Employees would show up at their jobs on regularly with a defined understanding of their priorities for the period, only to learn that the management had determined over the weekend that everything they had been focusing on was no longer important and that they must to instantly begin concentrating on an initiative completely new.

This behavior would happen numerous times per period. Work that had been announced as “essential” would be dropped halfway through, groups would be constantly moved to alternative projects, and significant amounts of effort and energy would be lost on work that were not completed.

The company had poured extensively in “flexible project planning” training and complex task organization software to enable staff “adjust efficiently” to changing priorities.

However absolutely no amount of education or software could solve the basic challenge: people cannot successfully manage constantly changing directions. Constant change is the enemy of good planning.
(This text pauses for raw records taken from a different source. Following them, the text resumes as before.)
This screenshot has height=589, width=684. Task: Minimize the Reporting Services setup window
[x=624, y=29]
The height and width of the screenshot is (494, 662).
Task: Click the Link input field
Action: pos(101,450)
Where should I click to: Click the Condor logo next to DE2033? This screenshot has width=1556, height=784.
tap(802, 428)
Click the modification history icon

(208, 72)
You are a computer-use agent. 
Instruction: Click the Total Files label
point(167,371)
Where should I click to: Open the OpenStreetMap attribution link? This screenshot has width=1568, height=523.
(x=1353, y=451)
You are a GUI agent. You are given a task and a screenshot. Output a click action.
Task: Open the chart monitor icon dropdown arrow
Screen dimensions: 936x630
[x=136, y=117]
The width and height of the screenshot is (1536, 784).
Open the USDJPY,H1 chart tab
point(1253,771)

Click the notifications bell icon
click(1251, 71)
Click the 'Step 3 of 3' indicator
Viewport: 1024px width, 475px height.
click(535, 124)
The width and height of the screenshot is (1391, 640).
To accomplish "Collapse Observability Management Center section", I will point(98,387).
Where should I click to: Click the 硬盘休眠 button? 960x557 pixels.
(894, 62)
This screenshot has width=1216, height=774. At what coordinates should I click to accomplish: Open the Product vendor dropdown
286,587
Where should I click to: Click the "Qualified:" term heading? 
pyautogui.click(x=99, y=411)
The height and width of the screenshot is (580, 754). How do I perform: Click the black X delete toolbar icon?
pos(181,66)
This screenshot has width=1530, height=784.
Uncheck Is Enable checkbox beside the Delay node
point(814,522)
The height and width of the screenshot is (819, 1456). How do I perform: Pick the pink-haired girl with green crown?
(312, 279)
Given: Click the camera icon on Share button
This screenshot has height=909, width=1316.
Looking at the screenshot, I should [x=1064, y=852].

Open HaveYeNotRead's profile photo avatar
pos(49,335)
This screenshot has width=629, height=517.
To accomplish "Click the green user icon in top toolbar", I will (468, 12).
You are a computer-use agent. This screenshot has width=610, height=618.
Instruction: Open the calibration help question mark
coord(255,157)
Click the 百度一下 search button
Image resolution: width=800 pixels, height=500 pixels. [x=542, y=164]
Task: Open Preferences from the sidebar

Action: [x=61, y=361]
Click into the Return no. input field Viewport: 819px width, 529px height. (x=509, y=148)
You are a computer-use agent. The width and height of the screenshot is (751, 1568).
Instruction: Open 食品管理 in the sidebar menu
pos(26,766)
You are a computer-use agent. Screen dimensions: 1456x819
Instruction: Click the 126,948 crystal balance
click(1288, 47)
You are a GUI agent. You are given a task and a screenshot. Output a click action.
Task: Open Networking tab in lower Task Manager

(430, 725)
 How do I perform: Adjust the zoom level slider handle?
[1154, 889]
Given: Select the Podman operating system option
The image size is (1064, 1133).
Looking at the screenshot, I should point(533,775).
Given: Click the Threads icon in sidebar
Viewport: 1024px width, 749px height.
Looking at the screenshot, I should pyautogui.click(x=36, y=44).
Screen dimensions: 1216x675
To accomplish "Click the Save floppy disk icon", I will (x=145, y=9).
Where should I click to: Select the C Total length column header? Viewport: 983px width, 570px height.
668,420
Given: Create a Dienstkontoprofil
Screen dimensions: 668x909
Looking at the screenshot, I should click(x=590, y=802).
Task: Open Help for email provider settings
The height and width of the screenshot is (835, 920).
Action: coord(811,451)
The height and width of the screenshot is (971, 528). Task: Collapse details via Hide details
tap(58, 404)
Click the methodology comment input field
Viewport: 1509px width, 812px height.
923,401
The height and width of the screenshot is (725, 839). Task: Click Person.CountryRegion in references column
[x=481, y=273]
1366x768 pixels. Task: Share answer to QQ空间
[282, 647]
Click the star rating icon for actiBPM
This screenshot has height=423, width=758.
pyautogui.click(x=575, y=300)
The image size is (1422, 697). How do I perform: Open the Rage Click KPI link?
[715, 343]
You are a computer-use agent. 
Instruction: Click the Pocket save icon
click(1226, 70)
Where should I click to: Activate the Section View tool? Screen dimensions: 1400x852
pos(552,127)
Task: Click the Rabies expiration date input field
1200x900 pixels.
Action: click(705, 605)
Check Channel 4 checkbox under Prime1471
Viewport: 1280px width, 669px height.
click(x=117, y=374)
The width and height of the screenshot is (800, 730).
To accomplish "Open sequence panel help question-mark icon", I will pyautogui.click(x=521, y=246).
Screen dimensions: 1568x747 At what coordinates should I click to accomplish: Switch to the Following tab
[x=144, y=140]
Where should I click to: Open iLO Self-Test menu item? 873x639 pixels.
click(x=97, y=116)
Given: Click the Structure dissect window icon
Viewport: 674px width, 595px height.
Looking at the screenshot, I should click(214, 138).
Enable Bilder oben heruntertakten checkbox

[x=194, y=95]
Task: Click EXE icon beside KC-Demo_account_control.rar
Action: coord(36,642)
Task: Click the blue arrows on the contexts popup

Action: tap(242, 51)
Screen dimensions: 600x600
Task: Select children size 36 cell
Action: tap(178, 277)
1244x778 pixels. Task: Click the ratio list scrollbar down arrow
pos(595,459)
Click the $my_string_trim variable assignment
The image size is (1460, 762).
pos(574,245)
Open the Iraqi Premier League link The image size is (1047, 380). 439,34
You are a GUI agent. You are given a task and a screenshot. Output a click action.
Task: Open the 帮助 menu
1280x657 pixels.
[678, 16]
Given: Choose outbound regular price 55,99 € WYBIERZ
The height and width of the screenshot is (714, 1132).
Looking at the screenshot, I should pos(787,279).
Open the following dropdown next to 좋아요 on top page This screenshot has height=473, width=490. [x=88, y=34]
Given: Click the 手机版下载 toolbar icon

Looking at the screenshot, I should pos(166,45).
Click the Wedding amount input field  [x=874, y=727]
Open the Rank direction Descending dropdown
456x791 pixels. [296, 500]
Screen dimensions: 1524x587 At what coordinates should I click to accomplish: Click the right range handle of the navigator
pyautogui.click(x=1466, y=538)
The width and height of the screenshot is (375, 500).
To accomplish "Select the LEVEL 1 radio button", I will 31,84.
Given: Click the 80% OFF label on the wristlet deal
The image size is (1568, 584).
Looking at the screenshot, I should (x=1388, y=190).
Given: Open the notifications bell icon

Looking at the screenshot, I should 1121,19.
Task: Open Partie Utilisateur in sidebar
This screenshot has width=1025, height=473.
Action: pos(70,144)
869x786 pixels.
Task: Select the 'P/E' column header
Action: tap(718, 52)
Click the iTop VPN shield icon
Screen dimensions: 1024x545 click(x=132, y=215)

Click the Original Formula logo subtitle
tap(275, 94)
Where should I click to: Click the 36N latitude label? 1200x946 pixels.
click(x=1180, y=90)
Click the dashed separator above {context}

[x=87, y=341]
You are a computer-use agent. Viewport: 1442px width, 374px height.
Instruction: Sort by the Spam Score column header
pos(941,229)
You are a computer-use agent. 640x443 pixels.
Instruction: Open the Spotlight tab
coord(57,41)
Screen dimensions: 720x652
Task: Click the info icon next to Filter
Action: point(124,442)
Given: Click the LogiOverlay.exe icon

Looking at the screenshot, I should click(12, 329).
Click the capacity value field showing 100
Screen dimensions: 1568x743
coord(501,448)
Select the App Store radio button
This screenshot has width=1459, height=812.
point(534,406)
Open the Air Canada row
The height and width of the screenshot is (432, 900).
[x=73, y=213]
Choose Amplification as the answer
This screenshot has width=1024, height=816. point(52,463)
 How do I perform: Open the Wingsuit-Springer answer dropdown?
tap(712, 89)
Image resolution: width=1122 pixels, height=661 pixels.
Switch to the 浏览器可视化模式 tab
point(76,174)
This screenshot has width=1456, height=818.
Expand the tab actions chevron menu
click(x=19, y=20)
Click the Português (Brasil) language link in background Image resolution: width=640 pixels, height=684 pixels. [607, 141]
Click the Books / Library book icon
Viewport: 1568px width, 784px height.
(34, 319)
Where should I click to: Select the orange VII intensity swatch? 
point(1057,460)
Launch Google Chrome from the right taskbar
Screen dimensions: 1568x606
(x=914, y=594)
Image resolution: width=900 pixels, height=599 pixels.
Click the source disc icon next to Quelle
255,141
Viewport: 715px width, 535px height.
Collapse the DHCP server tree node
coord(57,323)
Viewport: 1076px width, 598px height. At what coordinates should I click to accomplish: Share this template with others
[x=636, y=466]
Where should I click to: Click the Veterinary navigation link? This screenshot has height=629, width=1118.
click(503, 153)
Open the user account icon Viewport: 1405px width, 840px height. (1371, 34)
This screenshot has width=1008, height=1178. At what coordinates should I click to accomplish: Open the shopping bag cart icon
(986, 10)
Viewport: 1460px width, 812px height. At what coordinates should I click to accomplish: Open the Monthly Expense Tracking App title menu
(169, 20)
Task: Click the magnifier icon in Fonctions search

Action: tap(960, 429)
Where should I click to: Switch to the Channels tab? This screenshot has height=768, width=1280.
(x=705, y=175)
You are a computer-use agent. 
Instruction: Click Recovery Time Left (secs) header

We helped them establish what I call “Disciplined Objective Management”:

Established regular strategic review sessions where significant direction adjustments could be discussed and adopted

Established firm criteria for what qualified as a valid reason for changing set priorities apart from the regular assessment periods

Implemented a “direction protection” period where absolutely no modifications to established priorities were acceptable without emergency approval

Established specific communication systems for when objective modifications were really necessary, featuring complete consequence assessments of what work would be interrupted

Established written sign-off from several decision-makers before each major strategy modifications could be implemented

This transformation was dramatic. Within three months, measurable initiative completion rates improved by over 300%. Staff frustration instances fell substantially as staff could at last concentrate on completing projects rather than continuously beginning new ones.

Innovation surprisingly increased because teams had sufficient opportunity to completely explore and refine their concepts rather than constantly changing to new initiatives before anything could be properly developed.

This reality: successful organization needs priorities that remain unchanged long enough for people to really work on them and complete substantial results.

Let me share what I’ve discovered after decades in this industry: time management training is only effective in organizations that currently have their strategic priorities together.

When your workplace has clear strategic objectives, realistic workloads, competent leadership, and systems that support rather than obstruct efficient performance, then time management training can be useful.

But if your organization is marked by perpetual chaos, unclear directions, inadequate planning, unrealistic demands, and reactive leadership cultures, then priority planning training is more counterproductive than useless – it’s actively destructive because it faults personal performance for leadership incompetence.

Quit wasting time on priority organization training until you’ve resolved your leadership dysfunction before anything else.

Start creating workplaces with clear strategic focus, effective management, and systems that genuinely facilitate meaningful activity.

The workers can organize perfectly well once you give them direction suitable for focusing on and an environment that genuinely supports them in doing their responsibilities.